给每条边赋权值为 \(\frac{p}{1-p}\),用基尔霍夫矩阵求出所有生成树权值积之和,最后乘上 \(\prod 1 - p\) 即可
#include <bits/stdc++.h>
#define pb push_back
#define fi first
#define se second
#define pii pair<int, int>
#define pli pair<ll, int>
#define SZ(x) ((int)(x).size())
#define lp p << 1
#define rp p << 1 | 1
#define mid ((l + r) / 2)
#define lowbit(i) ((i) & (-i))
typedef long long ll;
typedef unsigned long long ull;
typedef double db;
#define rep(i,a,b) for(int i=(a);i<(b);i++)
#define per(i,a,b) for(int i=((b)-1);i>=(a);i--)
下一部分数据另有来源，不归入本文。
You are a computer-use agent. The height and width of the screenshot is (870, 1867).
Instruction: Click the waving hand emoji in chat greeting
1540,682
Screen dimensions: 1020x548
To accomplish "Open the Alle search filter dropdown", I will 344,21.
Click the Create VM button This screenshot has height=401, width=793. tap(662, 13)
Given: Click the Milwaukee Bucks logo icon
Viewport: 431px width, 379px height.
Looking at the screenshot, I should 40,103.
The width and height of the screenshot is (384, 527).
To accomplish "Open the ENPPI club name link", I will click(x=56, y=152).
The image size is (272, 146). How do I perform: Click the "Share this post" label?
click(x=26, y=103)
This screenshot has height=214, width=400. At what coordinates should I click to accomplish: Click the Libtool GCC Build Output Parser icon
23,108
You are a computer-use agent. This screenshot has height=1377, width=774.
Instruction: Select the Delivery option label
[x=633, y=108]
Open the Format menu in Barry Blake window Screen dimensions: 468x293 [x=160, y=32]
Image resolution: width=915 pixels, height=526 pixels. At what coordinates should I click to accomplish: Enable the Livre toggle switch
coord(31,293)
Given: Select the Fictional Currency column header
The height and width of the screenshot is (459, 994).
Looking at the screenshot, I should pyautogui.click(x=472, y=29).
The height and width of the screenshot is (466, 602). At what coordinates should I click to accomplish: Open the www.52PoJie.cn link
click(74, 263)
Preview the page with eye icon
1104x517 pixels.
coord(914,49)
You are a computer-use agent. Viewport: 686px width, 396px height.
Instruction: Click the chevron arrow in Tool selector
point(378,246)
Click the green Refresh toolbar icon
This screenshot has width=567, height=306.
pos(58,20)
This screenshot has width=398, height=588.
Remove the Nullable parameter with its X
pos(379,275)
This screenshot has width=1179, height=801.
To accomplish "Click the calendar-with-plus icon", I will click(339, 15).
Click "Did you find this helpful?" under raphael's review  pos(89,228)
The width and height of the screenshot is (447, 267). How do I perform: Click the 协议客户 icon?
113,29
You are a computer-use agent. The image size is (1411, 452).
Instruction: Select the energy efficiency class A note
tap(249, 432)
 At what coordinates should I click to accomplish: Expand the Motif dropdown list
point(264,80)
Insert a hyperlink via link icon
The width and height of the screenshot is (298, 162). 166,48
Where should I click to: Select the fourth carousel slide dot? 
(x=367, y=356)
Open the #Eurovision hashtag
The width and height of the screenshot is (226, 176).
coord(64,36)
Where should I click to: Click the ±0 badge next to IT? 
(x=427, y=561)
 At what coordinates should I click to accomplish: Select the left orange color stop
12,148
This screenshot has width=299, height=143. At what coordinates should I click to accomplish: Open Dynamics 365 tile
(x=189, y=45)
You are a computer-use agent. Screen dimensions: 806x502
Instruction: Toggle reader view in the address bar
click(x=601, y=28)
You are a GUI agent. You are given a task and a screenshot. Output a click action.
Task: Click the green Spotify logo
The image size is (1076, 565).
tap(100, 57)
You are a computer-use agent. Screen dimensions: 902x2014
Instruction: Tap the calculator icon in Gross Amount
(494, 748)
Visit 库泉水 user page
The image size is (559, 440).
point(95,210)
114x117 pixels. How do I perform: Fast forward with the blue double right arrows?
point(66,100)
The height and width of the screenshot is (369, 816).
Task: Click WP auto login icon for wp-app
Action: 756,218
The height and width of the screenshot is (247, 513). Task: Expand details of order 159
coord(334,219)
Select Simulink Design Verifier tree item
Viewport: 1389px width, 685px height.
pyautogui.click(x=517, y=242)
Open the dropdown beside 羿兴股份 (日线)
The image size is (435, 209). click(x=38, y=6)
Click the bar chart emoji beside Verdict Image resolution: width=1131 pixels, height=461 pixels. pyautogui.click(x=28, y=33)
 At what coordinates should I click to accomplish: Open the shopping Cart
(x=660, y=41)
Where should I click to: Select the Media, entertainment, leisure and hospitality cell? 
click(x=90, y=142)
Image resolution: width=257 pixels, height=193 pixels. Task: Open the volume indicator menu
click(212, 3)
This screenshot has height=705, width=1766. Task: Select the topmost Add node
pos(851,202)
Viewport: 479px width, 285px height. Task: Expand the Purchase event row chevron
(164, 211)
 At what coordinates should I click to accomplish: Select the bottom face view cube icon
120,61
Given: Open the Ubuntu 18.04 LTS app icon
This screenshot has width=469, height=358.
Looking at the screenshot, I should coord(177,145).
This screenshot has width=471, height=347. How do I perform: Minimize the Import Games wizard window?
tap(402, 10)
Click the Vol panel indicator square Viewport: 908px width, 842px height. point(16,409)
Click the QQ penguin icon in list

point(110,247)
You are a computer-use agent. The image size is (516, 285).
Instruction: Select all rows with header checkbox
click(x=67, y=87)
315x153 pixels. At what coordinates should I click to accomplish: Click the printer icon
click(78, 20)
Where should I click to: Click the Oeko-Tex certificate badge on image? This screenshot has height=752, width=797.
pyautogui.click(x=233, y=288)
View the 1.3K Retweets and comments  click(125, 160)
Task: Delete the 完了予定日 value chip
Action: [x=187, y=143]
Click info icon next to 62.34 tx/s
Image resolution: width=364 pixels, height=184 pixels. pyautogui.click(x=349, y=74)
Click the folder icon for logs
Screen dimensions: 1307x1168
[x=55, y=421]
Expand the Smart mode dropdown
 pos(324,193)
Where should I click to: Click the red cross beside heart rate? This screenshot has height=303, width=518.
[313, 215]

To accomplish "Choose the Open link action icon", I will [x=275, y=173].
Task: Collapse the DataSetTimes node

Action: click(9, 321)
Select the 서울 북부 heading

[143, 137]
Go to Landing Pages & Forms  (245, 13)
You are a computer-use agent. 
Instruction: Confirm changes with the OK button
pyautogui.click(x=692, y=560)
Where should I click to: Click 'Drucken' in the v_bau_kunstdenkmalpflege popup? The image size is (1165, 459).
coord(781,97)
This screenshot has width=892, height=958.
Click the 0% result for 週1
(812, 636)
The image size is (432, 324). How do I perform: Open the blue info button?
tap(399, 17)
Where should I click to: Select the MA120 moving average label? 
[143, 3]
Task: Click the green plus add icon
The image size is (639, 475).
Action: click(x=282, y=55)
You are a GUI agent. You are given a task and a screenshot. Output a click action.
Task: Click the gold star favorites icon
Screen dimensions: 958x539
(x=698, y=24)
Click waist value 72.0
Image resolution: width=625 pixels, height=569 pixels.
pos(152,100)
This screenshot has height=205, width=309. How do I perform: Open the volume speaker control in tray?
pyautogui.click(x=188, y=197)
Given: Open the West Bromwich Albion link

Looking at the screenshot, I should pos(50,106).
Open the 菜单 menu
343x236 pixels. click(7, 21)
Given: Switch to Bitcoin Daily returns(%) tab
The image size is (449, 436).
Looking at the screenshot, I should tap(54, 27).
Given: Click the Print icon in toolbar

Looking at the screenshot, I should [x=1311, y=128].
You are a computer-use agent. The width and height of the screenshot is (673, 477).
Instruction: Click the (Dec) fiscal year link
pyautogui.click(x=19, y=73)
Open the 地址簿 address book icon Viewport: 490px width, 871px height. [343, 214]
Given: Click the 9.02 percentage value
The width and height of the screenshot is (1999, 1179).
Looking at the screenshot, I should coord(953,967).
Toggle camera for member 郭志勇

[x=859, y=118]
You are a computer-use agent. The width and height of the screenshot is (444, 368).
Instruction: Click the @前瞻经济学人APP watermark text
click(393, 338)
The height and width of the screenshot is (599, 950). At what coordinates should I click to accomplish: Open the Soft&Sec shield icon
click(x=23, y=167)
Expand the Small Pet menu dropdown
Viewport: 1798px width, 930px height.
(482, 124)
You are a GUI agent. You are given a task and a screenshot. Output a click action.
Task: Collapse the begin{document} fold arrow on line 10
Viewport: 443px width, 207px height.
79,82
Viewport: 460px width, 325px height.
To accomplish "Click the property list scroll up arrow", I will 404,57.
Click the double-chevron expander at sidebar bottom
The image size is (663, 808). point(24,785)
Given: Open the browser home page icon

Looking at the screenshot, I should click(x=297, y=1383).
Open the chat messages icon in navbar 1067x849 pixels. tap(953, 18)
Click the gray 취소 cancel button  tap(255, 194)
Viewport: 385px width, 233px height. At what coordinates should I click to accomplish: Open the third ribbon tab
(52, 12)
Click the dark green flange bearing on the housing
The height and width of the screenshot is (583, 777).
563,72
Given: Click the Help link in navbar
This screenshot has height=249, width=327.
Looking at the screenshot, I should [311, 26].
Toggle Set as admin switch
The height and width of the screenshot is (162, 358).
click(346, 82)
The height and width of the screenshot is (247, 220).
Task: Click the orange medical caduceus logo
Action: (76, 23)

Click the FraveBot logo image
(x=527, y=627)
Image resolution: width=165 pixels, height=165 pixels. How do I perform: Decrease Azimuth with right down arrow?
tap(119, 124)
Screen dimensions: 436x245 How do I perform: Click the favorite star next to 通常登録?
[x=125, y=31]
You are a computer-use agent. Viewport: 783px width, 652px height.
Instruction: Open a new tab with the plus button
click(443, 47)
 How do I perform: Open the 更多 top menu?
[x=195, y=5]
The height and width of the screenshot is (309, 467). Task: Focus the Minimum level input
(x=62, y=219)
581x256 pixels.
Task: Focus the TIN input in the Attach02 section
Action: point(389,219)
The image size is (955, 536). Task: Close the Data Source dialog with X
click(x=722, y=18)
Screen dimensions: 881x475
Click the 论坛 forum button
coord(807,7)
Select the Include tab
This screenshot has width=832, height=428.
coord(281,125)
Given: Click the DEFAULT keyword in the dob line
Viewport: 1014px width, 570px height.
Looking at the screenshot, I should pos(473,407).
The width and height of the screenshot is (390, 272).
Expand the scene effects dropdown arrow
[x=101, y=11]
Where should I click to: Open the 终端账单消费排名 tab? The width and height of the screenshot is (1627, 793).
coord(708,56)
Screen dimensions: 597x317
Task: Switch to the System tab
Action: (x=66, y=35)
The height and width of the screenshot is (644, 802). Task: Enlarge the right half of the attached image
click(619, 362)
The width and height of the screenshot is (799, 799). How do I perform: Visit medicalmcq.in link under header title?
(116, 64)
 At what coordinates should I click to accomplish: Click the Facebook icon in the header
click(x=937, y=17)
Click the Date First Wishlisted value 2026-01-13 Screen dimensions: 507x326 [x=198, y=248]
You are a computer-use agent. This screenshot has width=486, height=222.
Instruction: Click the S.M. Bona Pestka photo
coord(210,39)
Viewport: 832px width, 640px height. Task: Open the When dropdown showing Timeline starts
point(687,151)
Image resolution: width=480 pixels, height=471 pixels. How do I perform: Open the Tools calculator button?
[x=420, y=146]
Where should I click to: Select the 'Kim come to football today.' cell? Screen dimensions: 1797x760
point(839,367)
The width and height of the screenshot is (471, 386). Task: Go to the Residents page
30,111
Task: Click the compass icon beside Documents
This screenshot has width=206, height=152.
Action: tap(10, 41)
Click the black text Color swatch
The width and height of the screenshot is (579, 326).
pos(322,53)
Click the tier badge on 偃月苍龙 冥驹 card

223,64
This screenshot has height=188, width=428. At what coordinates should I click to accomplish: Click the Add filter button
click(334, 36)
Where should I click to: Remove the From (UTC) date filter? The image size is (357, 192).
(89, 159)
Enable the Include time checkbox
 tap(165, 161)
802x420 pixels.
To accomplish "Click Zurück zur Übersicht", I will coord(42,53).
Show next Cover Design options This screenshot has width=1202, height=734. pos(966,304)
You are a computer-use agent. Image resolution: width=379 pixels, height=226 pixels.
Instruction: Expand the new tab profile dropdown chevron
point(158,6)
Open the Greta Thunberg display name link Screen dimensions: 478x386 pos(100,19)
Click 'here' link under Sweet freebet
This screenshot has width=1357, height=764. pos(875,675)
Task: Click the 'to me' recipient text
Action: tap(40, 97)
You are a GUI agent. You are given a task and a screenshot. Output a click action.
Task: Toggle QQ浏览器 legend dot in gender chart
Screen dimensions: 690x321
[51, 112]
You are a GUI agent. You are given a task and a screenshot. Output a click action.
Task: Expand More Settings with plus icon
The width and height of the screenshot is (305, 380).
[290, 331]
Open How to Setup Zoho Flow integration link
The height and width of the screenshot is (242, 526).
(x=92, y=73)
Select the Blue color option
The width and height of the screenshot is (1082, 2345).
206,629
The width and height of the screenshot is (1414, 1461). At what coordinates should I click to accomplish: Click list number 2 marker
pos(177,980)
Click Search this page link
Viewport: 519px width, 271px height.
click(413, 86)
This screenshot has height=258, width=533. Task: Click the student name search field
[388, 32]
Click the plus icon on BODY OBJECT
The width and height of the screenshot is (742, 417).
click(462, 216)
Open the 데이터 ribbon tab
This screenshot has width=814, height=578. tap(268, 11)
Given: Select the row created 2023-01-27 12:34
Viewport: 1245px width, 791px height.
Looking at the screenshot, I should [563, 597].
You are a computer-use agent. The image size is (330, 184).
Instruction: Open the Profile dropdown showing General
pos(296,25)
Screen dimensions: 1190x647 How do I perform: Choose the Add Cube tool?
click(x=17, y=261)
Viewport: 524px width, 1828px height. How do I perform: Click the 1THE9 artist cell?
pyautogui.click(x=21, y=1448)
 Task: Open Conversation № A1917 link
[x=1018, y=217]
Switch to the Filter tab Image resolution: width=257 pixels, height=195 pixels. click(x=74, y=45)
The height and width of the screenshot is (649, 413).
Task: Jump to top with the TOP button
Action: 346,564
#define Edg int ccnt=1,head[N],to[E],ne[E];void addd(int u,int v){to[++ccnt]=v;ne[ccnt]=head[u];head[u]=ccnt;}void add(int u,int v){addd(u,v);addd(v,u);}
#define Edgc int ccnt=1,head[N],to[E],ne[E],c[E];void addd(int u,int v,int w){to[++ccnt]=v;ne[ccnt]=head[u];c[ccnt]=w;head[u]=ccnt;}void add(int u,int v,int w){addd(u,v,w);addd(v,u,w);}
#define es(u,i,v) for(int i=head[u],v=to[i];i;i=ne[i],v=to[i])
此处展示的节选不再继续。